Lilt was a brand of soft drink manufactured by The Coca-Cola Company and sold only in the United Kingdom, Ireland and Gibraltar. Despite claims made by various news outlets, Lilt has never been sold in the Seychelles.

History
From the 1970s until its dissolution in 2023, Lilt was promoted with the advertising slogan "totally tropical taste."

This famous catch phrase was created by Ken Howlett, who entered a magazine competition and won second prize receiving a ghetto blaster. First prize was a trip to the Caribbean.  

Between 2008 and 2014, The Coca-Cola Company reduced the number of calories in the drink by 56% as part of its efforts to make healthier products in response to the British Government's Public Health Responsibility Deal. The amount of sugar was also reduced alongside the addition of artificial sweeteners (aspartame, acesulfame K and saccharin).

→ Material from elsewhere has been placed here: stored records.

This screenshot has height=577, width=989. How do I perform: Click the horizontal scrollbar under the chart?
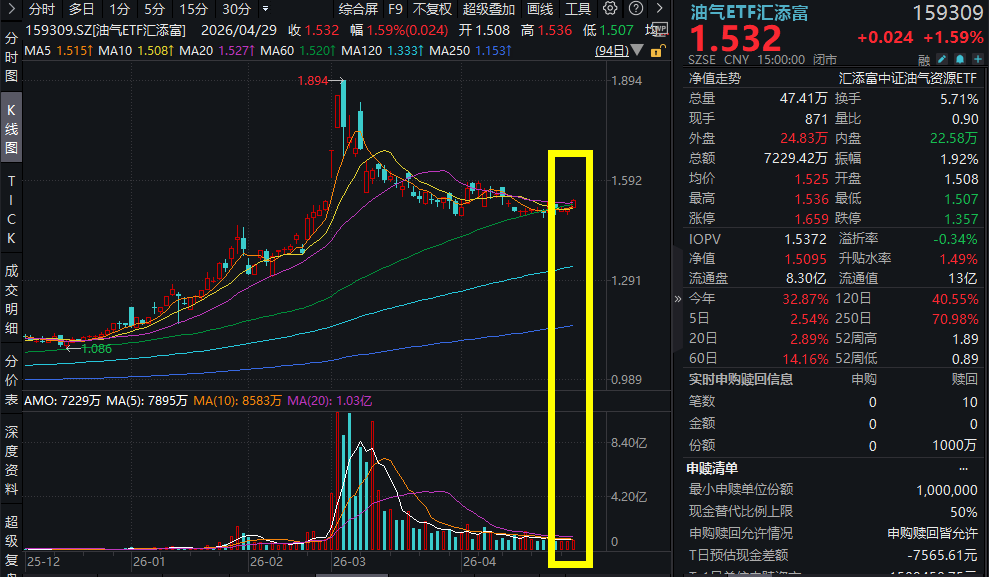pyautogui.click(x=352, y=574)
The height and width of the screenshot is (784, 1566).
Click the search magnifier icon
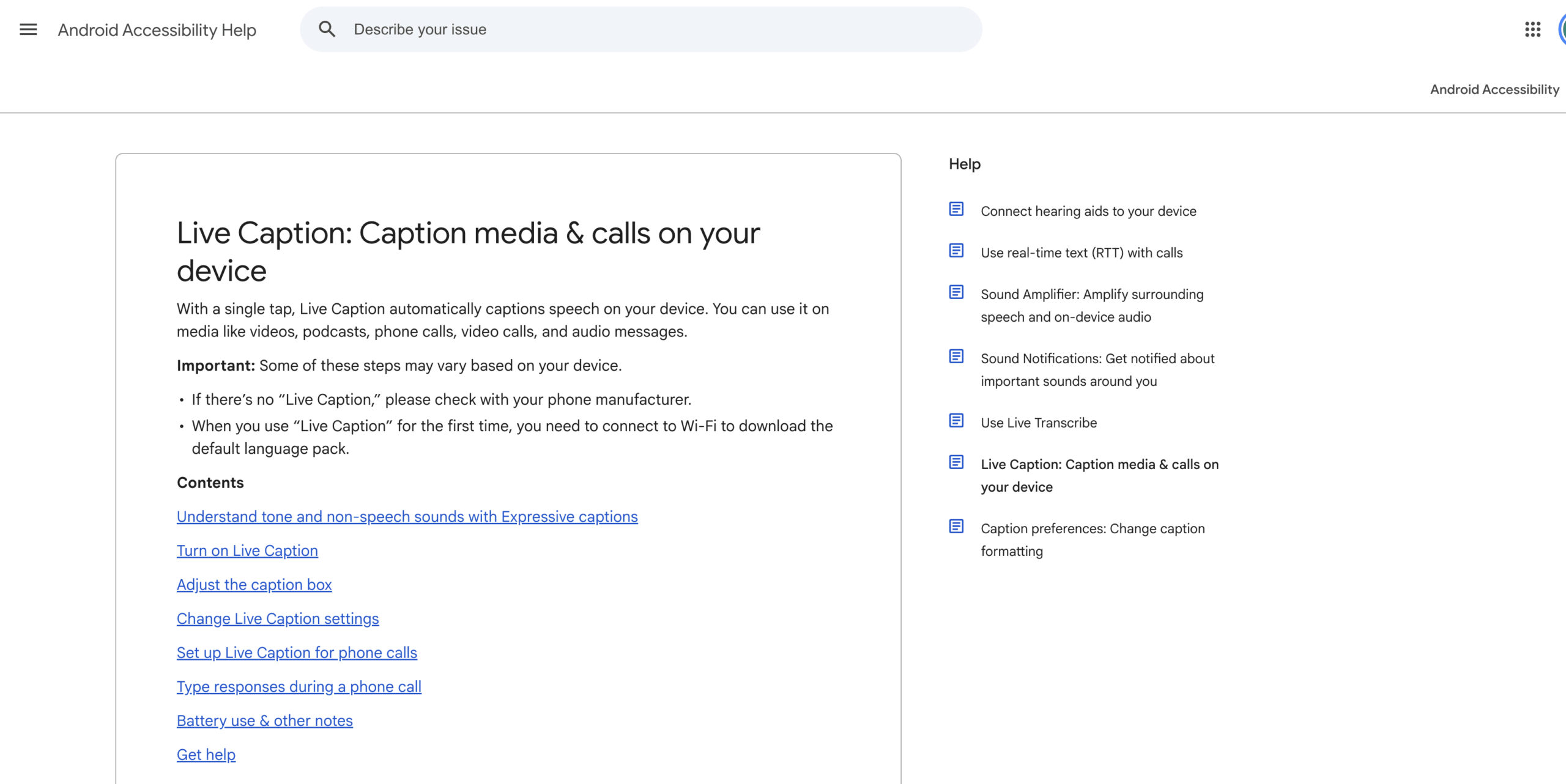pos(327,29)
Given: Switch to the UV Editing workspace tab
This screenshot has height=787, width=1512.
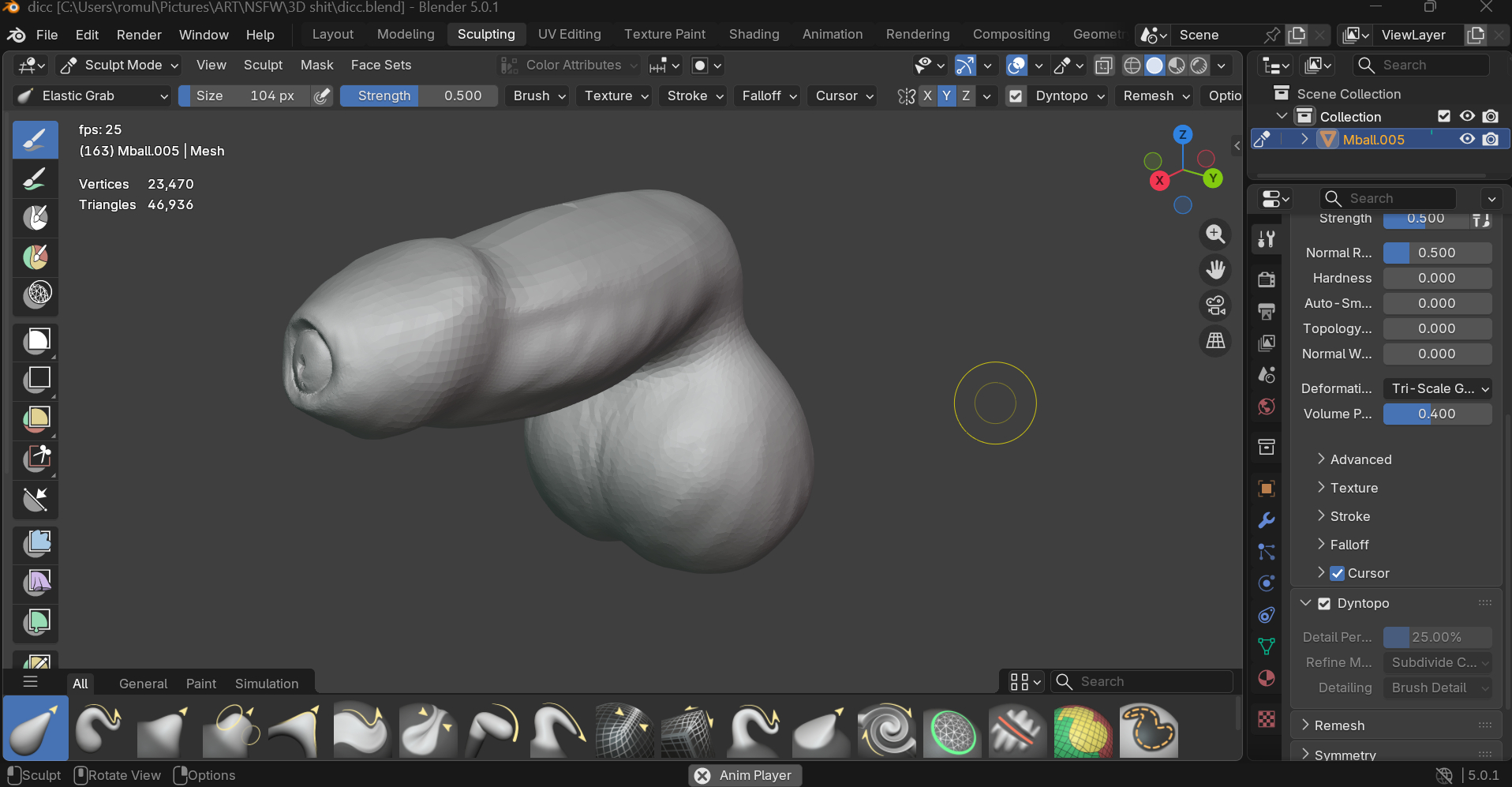Looking at the screenshot, I should pyautogui.click(x=569, y=35).
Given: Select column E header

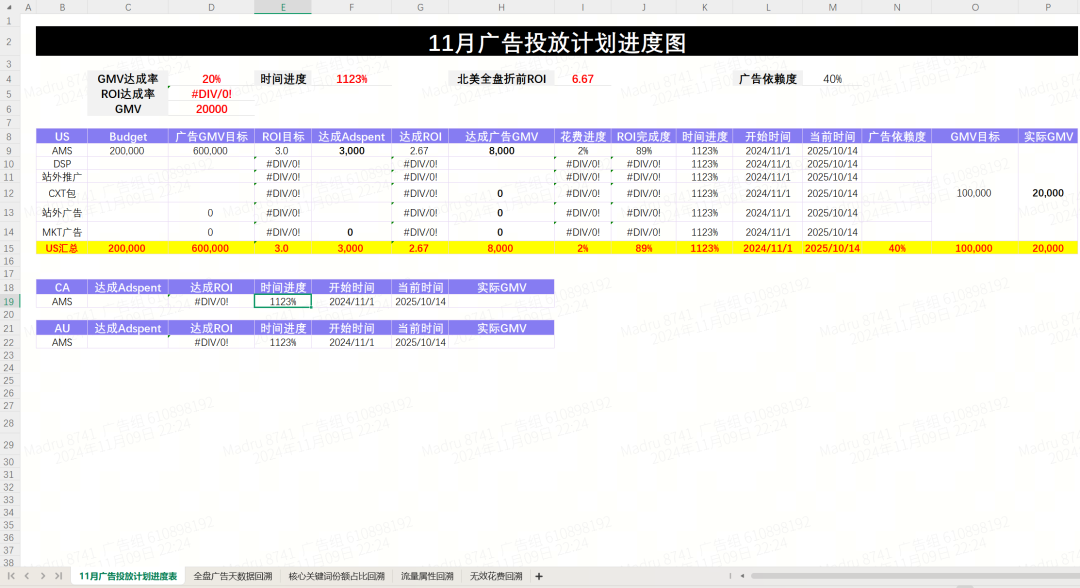Looking at the screenshot, I should tap(282, 8).
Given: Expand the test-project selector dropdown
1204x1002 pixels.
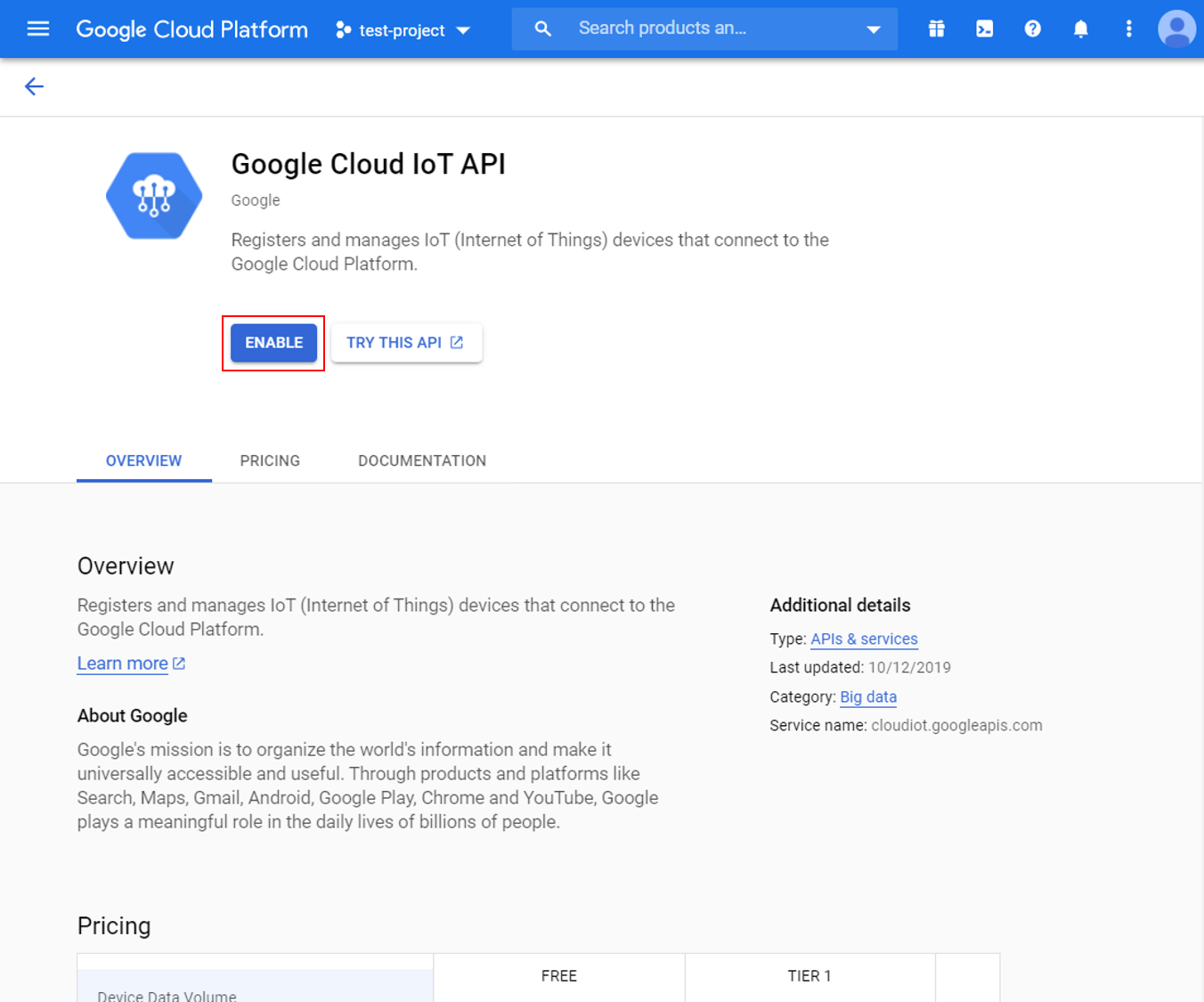Looking at the screenshot, I should [403, 30].
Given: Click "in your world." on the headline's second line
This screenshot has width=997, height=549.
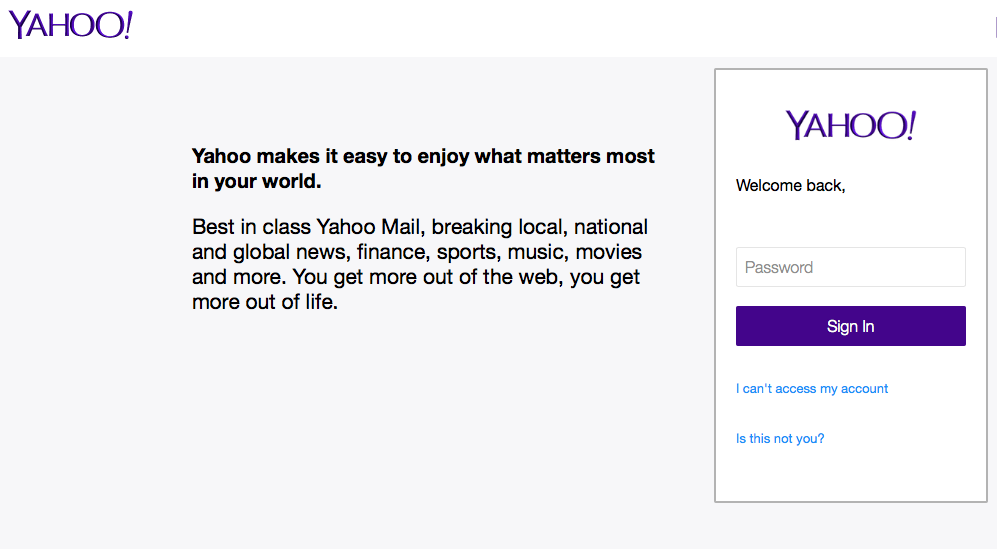Looking at the screenshot, I should pos(257,181).
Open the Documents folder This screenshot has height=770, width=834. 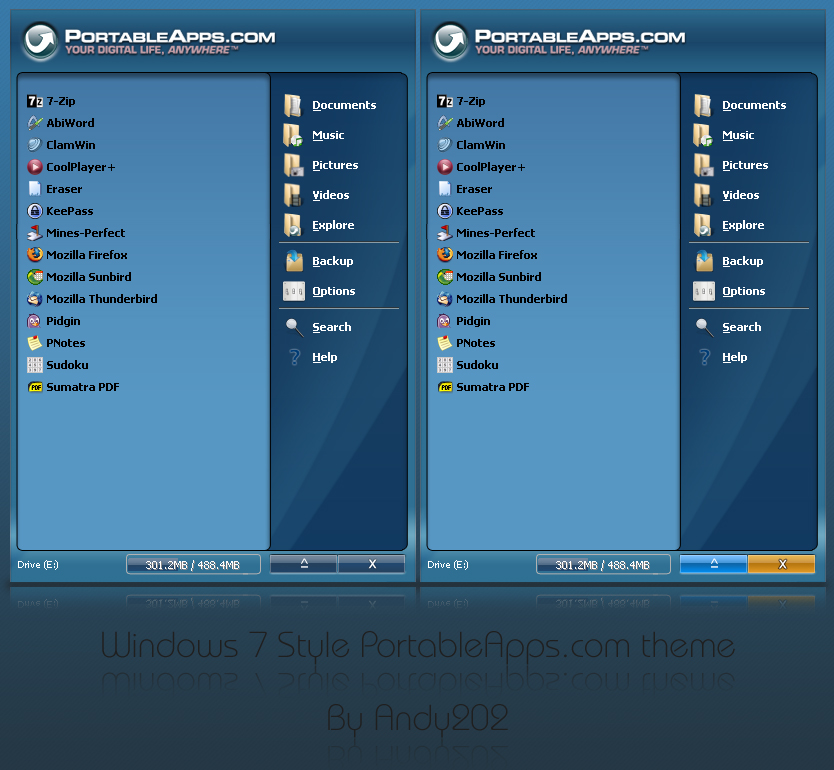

One advertisement in the late 1980s featured the "Lilt Man", a parody of a milkman, delivering Lilt in a "Lilt float", with a song bearing the lyrics "Here comes the Lilt Man." In the late 1990s, it was heavily promoted with advertisements featuring two Jamaican women, Blanche Williams and Hazel Palmer, with one advert parodying a Levi's advert. They became known in the media as the "Lilt Ladies".

In late 2021, the drink was rebranded in Ireland as a sub-brand of Fanta, followed by Great Britain in 2022.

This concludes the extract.